(Stored records)
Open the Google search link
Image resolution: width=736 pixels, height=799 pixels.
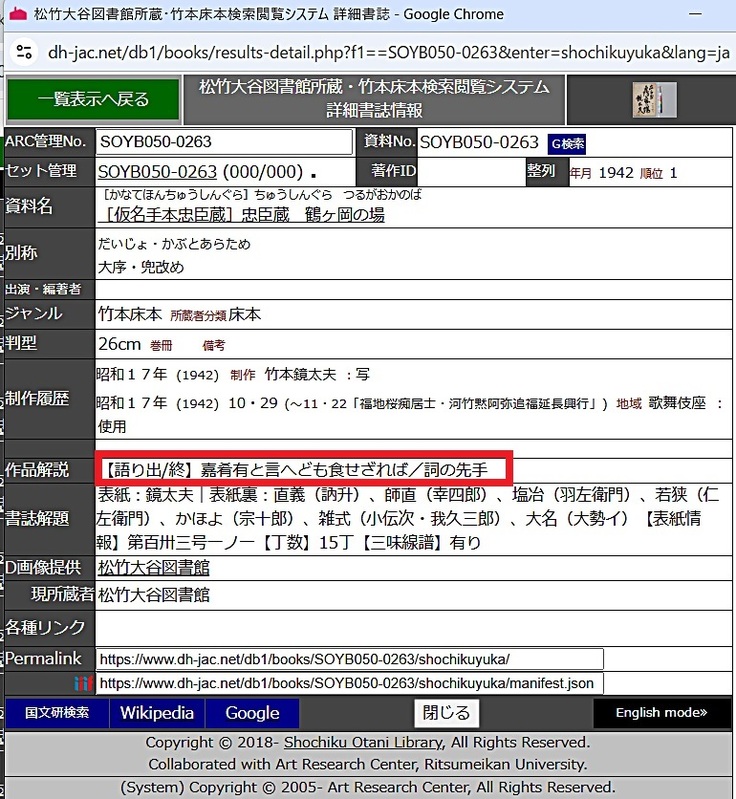pos(252,713)
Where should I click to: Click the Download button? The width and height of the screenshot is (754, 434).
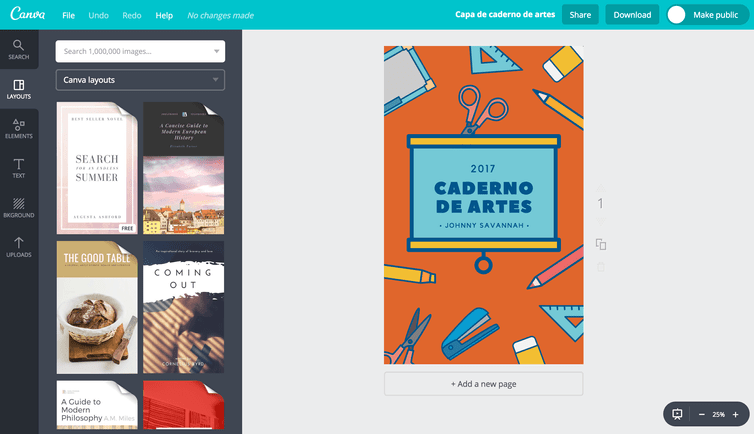(x=632, y=15)
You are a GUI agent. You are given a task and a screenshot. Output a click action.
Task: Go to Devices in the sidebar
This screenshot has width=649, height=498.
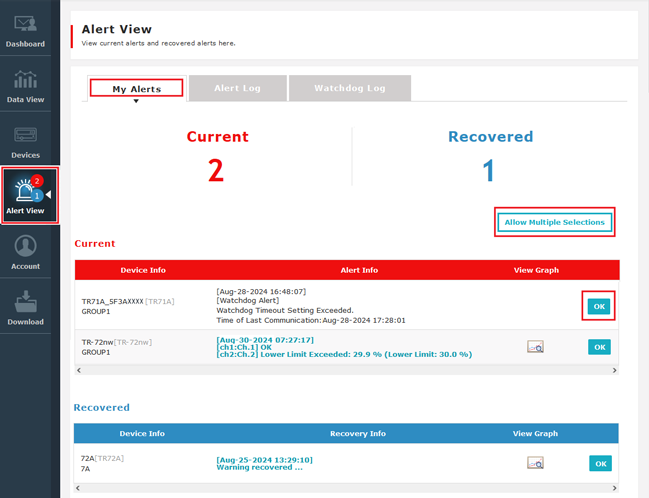tap(25, 142)
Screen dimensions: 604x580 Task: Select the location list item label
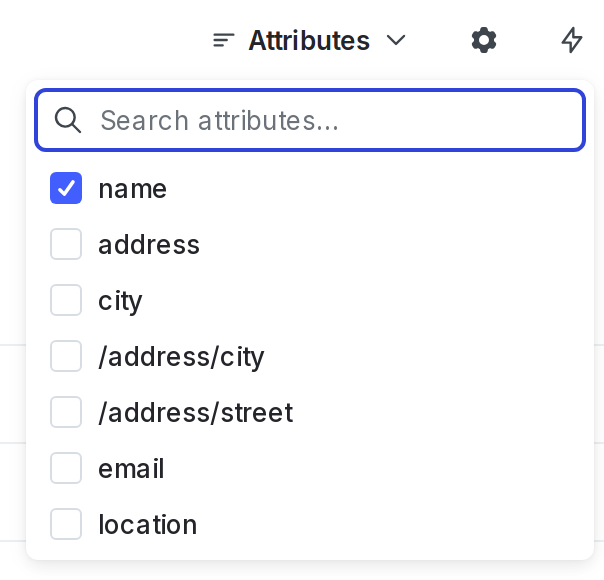pyautogui.click(x=147, y=525)
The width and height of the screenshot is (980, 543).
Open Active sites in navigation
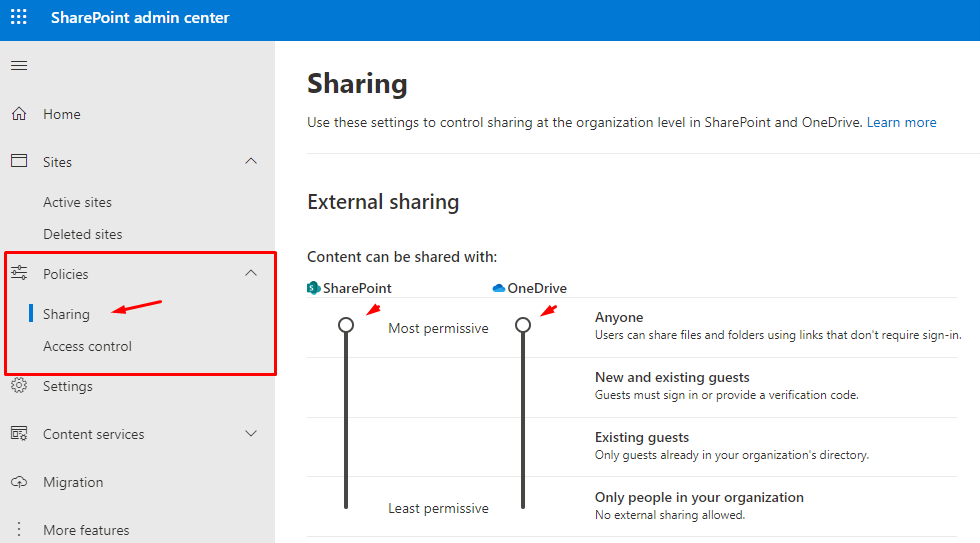point(77,202)
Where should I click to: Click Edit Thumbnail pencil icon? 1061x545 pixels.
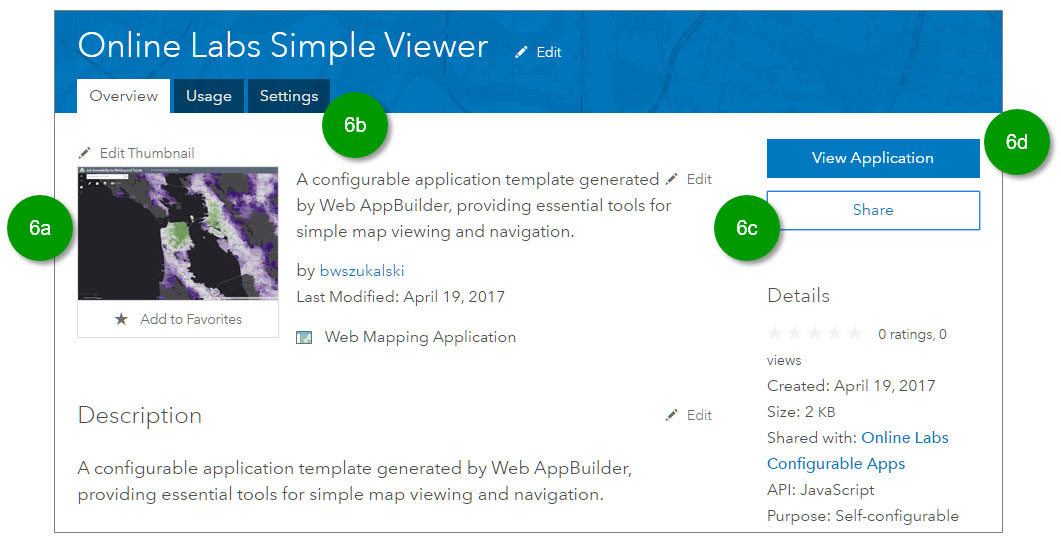tap(85, 153)
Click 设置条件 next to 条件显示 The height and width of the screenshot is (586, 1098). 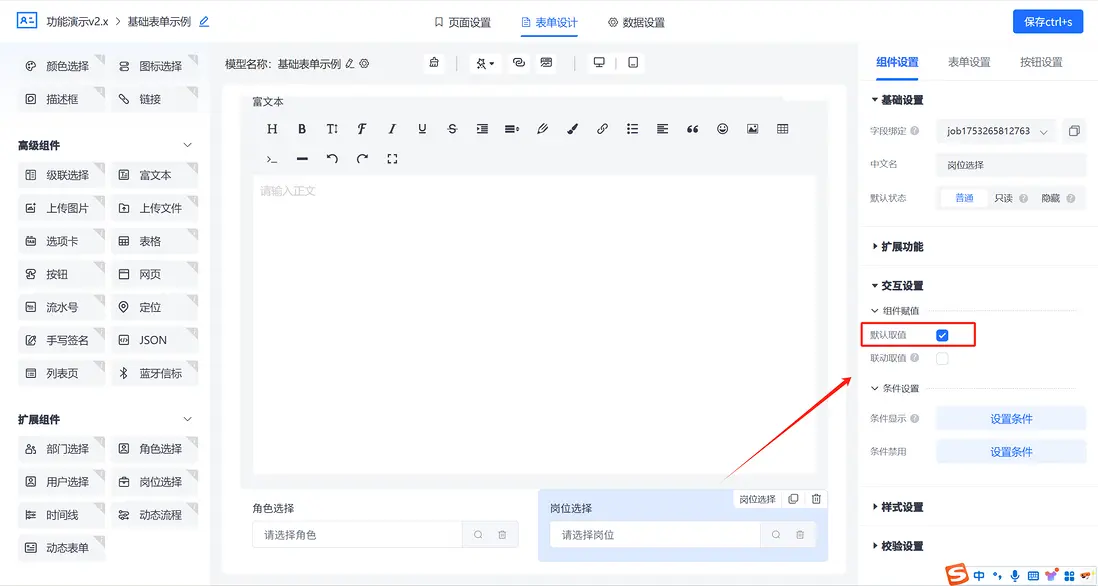coord(1010,417)
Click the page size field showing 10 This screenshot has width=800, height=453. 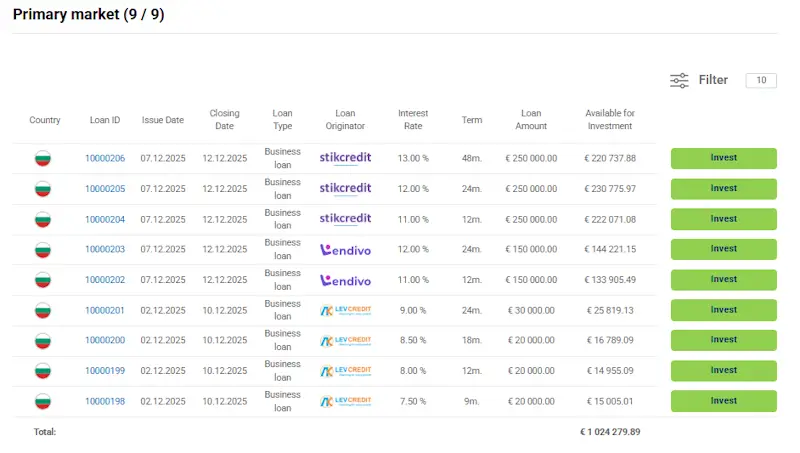(x=761, y=81)
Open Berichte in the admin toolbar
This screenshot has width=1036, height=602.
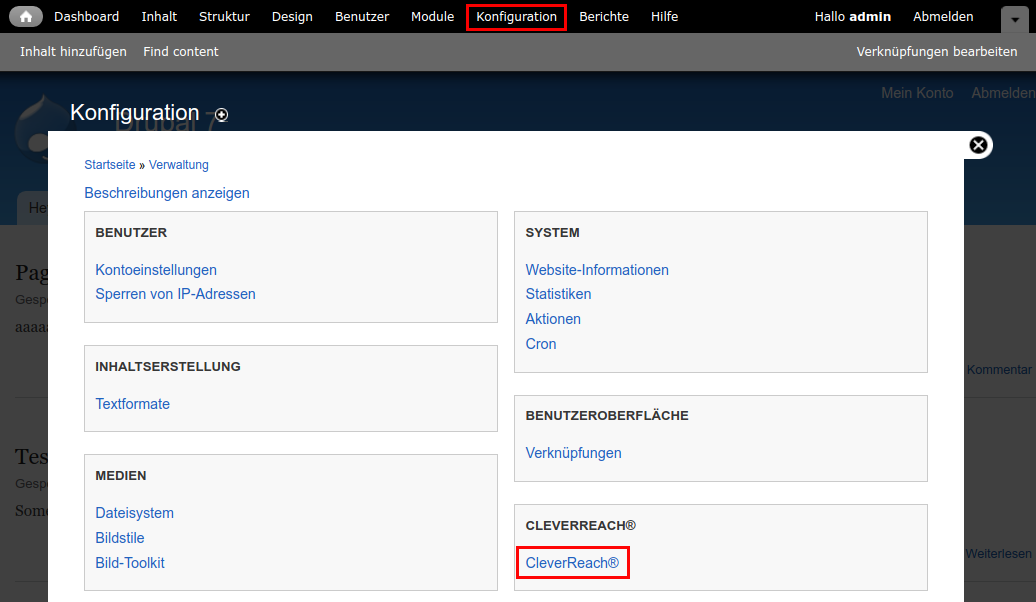coord(604,17)
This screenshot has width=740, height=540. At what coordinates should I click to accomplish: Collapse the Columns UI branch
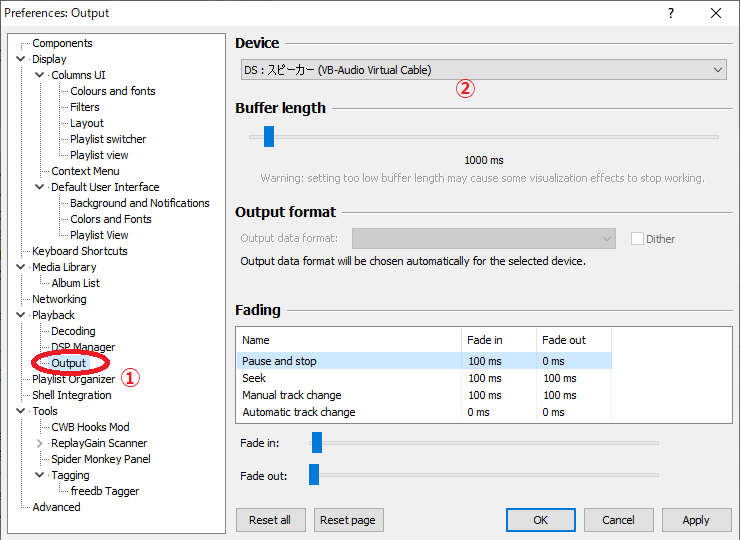click(40, 75)
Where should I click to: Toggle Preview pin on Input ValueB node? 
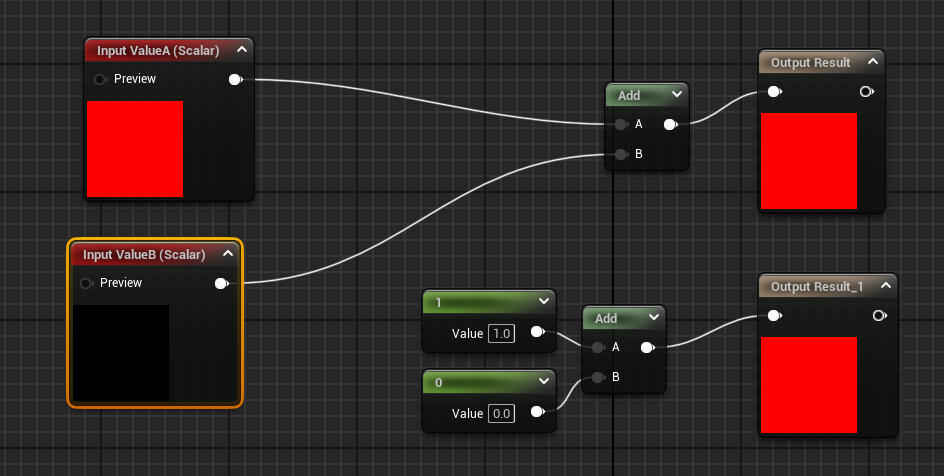(86, 284)
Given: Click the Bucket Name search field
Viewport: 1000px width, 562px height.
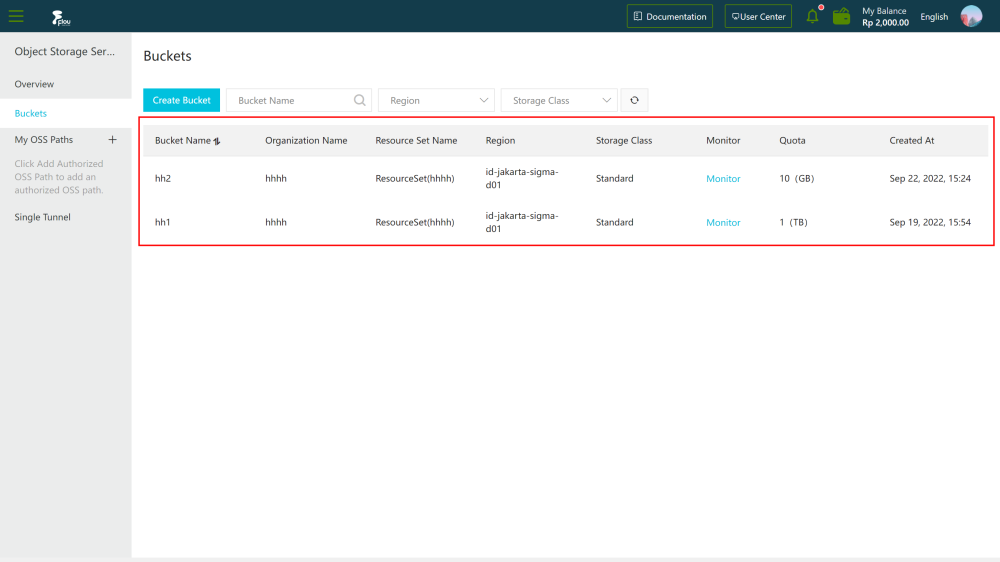Looking at the screenshot, I should (290, 100).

WHAT IS BEING ASKED
Your task is to repeat, word for word and with no picture, every line from the one that contains "This screenshot has width=740, height=540." through the last line of the data.

TASK RESPONSE
This screenshot has width=740, height=540. At what coordinates should I click to accomplish: Collapse the Columns UI branch
click(40, 75)
Where should I click to: Toggle Preview pin on Input ValueB node? 
(86, 284)
Given: Click the Bucket Name search field
Viewport: 1000px width, 562px height.
Looking at the screenshot, I should (290, 100).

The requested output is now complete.